UPS Capital Releases AI Tool to Combat Porch Piracy

UPS Capital SMB pack station feature

UPS Capital, the financial services and insurance arm of the major carrier, has introduced an AI-powered solution to combat the scourge of porch piracy by creating a score indicating the likelihood of a package being stolen from an address, so it can be diverted to a safer pickup or delivery location.

Called DeliveryDefense, the solution uses AI and machine learning to do a two-year lookback at data from 11 billion UPS deliveries to 130 million addresses. It then creates a confidence score ranging from 100 (most likely to be stolen) to 1,000 (safe for delivery). Packages can be routed to one of thousands of UPS access point locations for pickup, which includes UPS stores and local businesses.

DeliveryDefense has been prototyped and beta tested since January, and the API was released in July. A web version was made available this week to customers of UPS Capital’s InsureShield product. It allows them to bulk upload and search 3,000 addresses at a time. A general market version will be released in late October on a subscription basis, allowing shippers to search 100 addresses at a time.

A 2022 study by Security.org found 49 million Americans had at least one package stolen in the prior 12 months. The total take of stolen goods was $2.4 billion, with a median package value of $50.

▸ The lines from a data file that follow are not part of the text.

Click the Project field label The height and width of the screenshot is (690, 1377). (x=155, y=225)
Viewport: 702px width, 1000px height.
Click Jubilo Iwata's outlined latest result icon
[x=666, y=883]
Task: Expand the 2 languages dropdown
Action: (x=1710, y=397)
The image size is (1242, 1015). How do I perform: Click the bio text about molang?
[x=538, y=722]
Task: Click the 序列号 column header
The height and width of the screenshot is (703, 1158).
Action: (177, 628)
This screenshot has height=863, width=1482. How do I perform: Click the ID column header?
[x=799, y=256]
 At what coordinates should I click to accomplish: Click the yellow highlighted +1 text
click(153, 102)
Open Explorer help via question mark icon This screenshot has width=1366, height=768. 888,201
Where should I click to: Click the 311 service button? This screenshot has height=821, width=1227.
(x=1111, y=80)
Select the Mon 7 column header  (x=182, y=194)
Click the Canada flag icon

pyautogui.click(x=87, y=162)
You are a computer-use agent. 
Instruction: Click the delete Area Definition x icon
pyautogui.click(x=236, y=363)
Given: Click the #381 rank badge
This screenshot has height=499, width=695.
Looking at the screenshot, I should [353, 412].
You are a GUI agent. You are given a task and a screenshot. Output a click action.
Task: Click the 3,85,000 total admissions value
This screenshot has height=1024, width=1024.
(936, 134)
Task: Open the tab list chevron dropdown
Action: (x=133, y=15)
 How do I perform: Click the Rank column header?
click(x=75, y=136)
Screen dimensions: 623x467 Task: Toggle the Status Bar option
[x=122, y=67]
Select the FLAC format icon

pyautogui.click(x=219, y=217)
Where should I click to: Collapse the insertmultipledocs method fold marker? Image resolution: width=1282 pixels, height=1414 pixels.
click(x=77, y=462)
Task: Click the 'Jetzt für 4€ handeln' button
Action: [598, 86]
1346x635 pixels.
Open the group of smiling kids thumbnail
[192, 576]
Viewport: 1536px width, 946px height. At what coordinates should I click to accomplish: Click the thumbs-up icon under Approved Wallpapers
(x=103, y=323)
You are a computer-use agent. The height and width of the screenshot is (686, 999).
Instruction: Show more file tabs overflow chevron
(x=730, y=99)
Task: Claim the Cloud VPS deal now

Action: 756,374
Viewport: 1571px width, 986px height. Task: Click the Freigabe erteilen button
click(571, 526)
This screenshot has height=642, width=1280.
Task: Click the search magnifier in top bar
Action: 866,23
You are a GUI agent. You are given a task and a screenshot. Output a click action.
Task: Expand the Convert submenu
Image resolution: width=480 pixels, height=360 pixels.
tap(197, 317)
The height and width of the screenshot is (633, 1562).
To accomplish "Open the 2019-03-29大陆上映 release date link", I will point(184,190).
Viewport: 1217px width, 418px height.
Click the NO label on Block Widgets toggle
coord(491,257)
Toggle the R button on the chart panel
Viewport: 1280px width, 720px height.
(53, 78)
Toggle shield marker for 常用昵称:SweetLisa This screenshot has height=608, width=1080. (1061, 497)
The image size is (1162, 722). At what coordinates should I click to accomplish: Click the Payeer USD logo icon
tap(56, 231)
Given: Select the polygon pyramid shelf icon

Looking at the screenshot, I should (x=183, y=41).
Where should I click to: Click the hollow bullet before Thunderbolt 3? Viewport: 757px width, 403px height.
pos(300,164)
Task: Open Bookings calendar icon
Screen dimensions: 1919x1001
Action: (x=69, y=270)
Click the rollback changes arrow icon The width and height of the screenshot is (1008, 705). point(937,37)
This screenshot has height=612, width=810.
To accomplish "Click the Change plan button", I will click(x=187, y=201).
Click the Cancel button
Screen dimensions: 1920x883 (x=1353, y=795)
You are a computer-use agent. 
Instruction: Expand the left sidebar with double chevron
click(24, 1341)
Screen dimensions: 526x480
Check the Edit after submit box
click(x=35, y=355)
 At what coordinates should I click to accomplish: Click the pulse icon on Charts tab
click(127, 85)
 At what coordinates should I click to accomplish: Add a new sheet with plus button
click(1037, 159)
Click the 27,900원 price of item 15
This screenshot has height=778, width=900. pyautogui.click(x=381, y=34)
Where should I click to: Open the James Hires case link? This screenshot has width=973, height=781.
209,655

Ashley Hillman, director of digital channel marketing for UPS Capital, said increases in computational power, processing speed and storage capacity with Google Cloud is what enabled UPS Capital developers and data scientists to come up with DeliveryDefense.

“Historically you couldn’t look at the address level, querying the database for all the different experiences at this address, every shipping member and all tracking numbers,” Hillman said. “We built our proprietary model on top of (Google Cloud), how to identify loss patterns and frequency with machine learning to come up with a confidence score. That tells us, if you ship to that address, this is the likelihood of a successful outcome.”

Asked why DeliveryDefense was the product of UPS Capital and not the parent company, Hillman said the smaller unit acted more like an agile startup, using its cross-functional teams to develop it a lot quicker.

“The product is more of a fit for us, as we’re responsible for empowering the merchant’s customer experience and post purchase,” she said. “We provide insurance and a financial backstop, plus risk mitigation.”

Hillman said UPS shippers can use DeliveryDefense to create a value estimator, plotting shipping data across the range of confidence scores. They can set rules based on peaks and valleys to determine what action to take at different score levels. She said generally a score of 100-450 indicates low confidence, 450-800 is medium confidence, and 800-1,000 is high confidence.

In testing thus far, Hillman said, UPS Capital found 2% of addresses fall within the range of low confidence, but drive about 10% of all losses.